Stored data:
**********
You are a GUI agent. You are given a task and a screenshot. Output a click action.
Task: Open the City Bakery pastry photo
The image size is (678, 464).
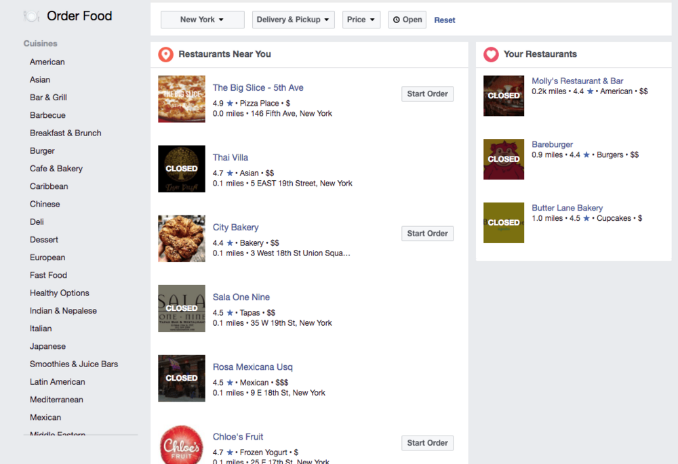(182, 238)
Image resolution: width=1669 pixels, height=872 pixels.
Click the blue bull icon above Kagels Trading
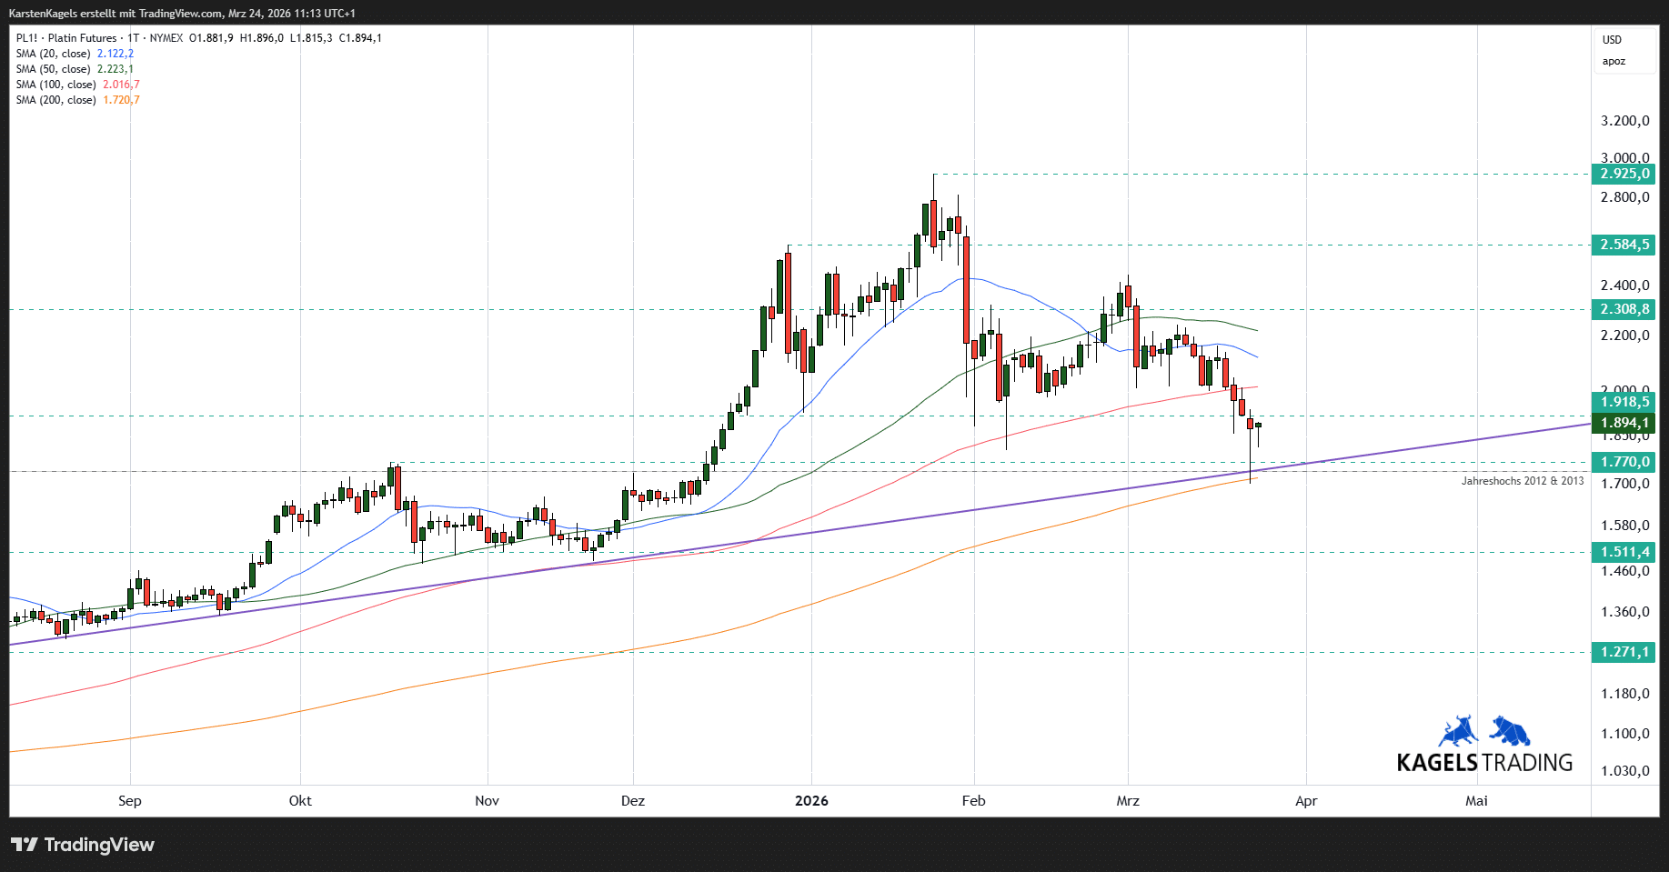pos(1458,731)
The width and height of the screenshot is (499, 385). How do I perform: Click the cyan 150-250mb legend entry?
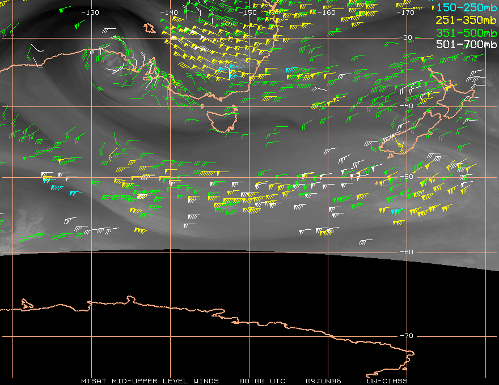coord(466,7)
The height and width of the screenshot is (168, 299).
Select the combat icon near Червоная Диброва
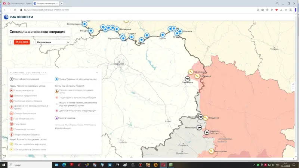(207, 131)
**********
**TASK OBJECTIVE:** Duplicate the lines above, from the line that contains "Image resolution: width=1669" through the line that contains "coord(466,7)", including both of those lines, and omit the pictures from your answer.

**SOLVED EXERCISE:**
Image resolution: width=1669 pixels, height=872 pixels.
Click the blue bull icon above Kagels Trading
pos(1458,731)
The width and height of the screenshot is (499, 385). How do I perform: Click the cyan 150-250mb legend entry?
coord(466,7)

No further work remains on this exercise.